**WHAT IS NEEDED**
Take the line containing "Given: Click the red close window button" and all lines after it, through the end of the material, and repeat them exactly, pictures left out.

────────────────────────────────────────

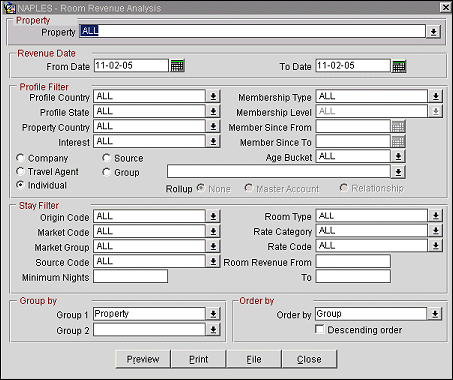Screen dimensions: 453x380
Task: Click the Preview button
Action: coord(143,359)
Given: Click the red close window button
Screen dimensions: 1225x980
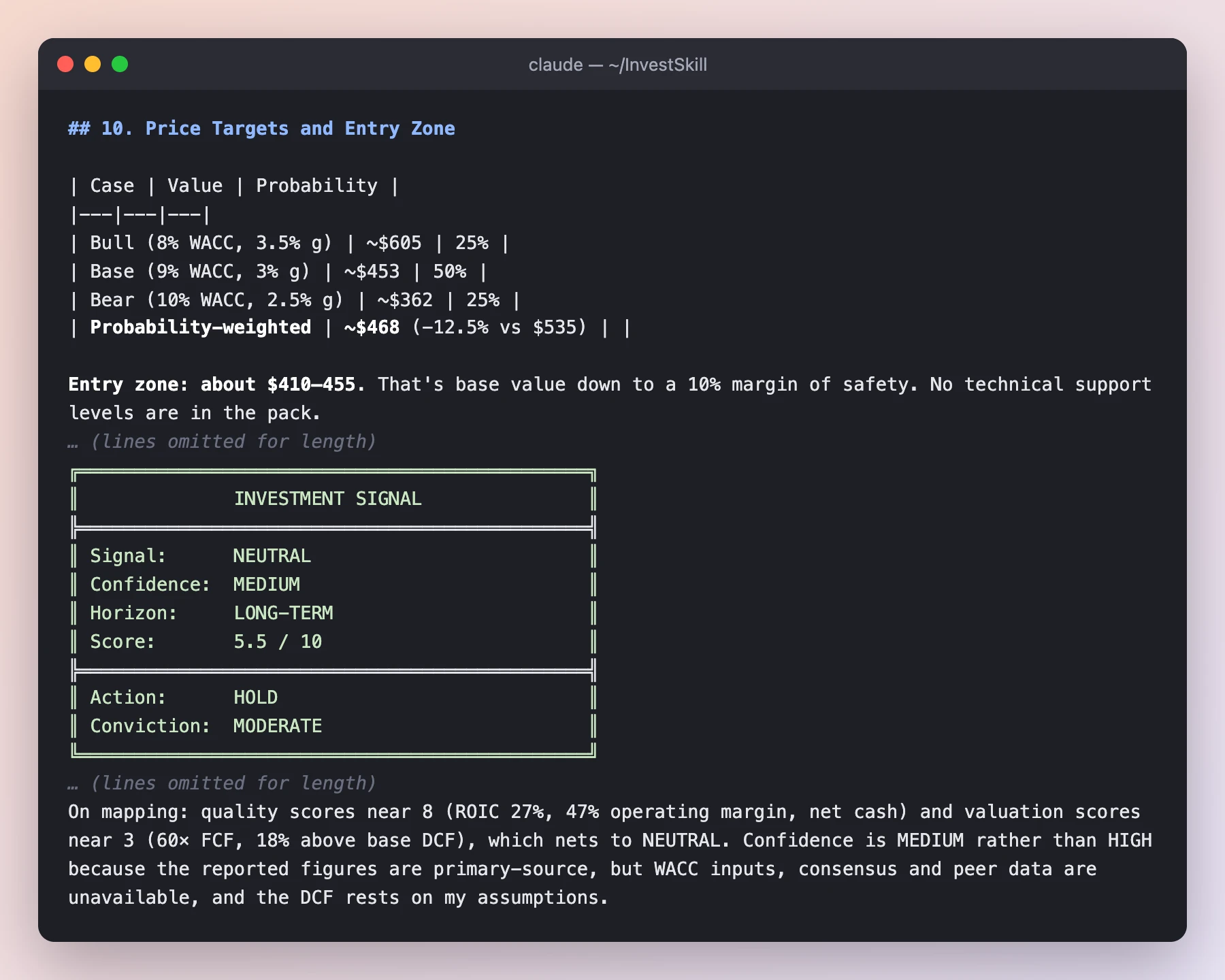Looking at the screenshot, I should click(x=65, y=64).
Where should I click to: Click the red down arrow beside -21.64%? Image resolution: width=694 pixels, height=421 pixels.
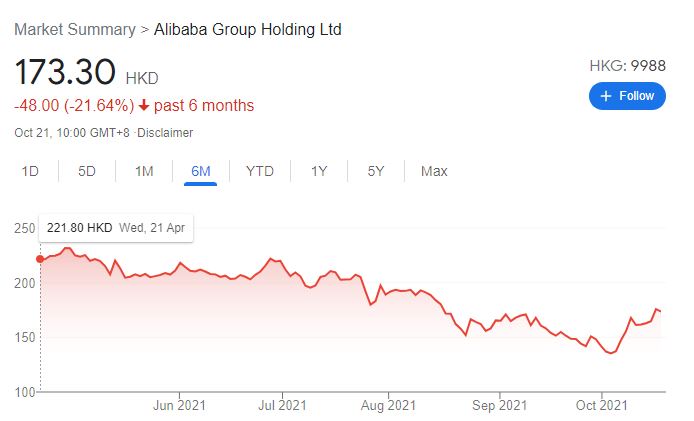pos(143,106)
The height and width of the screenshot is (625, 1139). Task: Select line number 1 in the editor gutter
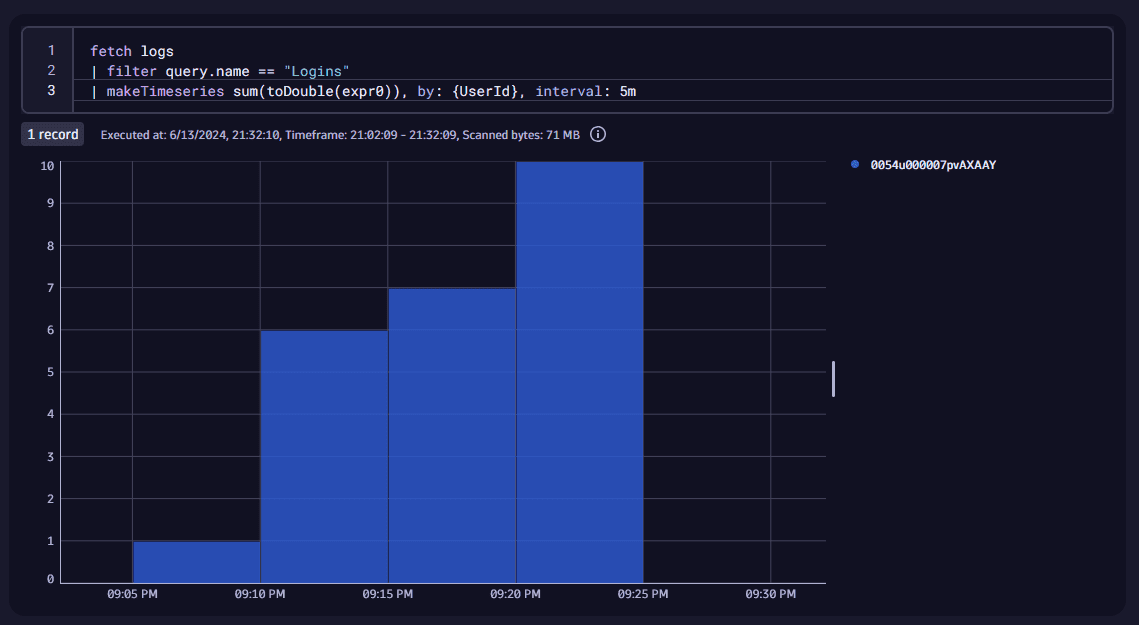51,50
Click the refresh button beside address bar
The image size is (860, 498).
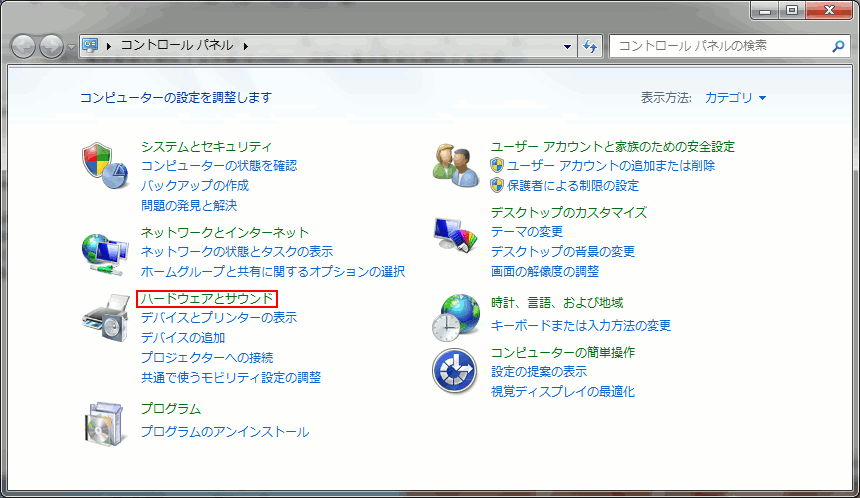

────────────────────────────────────────

**RESULT OF THIS TASK**
Given: Click the red close window button
Screen dimensions: 1225x980
Looking at the screenshot, I should click(x=65, y=64).
Where should I click to: Click the red down arrow beside -21.64%? Image resolution: width=694 pixels, height=421 pixels.
pos(143,106)
The height and width of the screenshot is (625, 1139). Task: Select line number 1 in the editor gutter
51,50
Click the refresh button beside address bar
The image size is (860, 498).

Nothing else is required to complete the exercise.